RECORDS FOR PROCESSING -

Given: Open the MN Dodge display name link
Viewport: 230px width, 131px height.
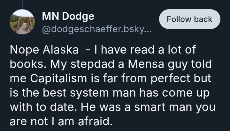Looking at the screenshot, I should pyautogui.click(x=68, y=16).
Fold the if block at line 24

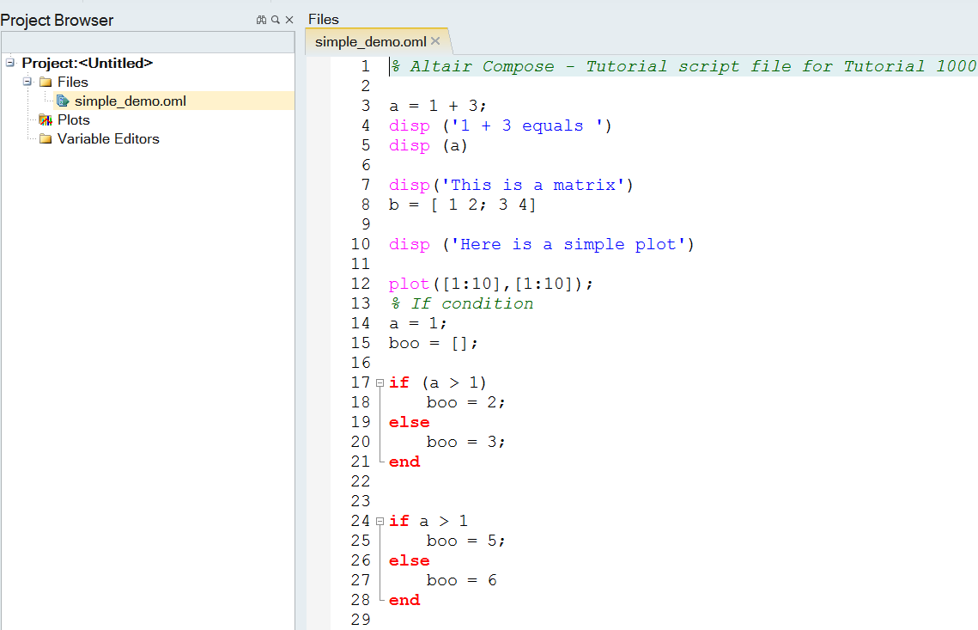(x=380, y=521)
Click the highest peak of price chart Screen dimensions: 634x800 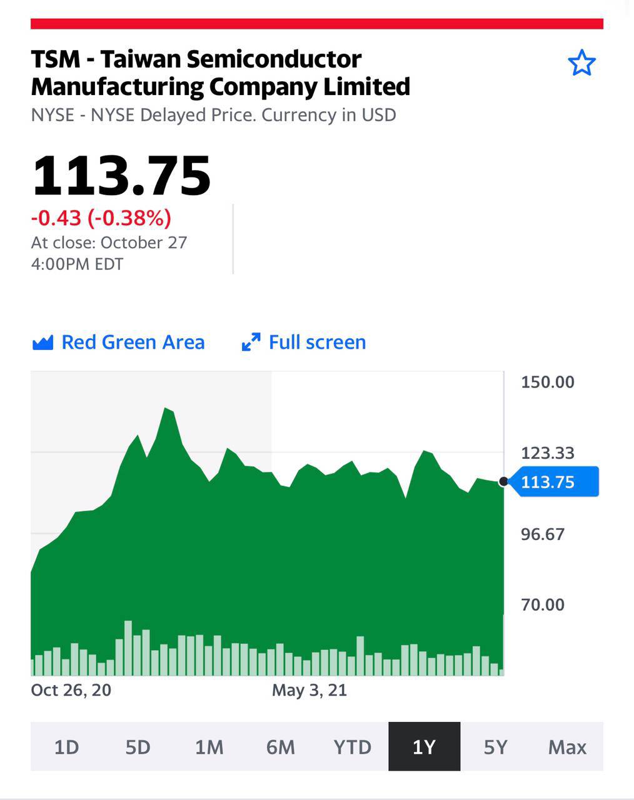166,409
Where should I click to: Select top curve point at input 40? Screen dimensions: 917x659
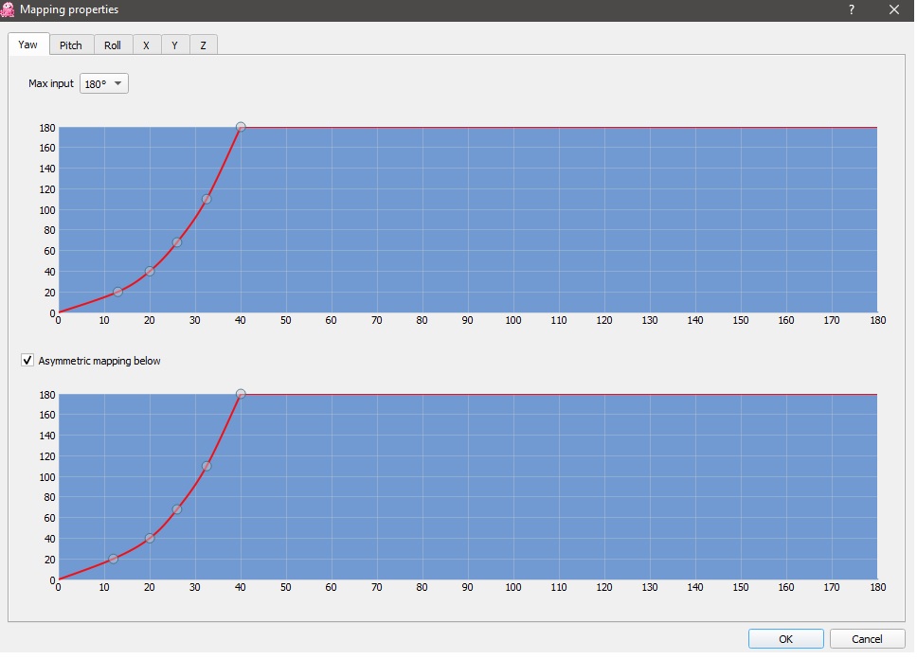(x=241, y=127)
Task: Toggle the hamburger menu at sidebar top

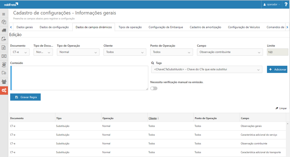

TASK TO CARRY OUT - What is needed is a verbatim copy of the lines from the line with "Where should I" through the last line of the listing, pictures excluded.

RESPONSE FOR THIS EXERCISE -
Where should I click to: Select top curve point at input 40? Screen dimensions: 917x659
(x=241, y=127)
Task: Toggle the hamburger menu at sidebar top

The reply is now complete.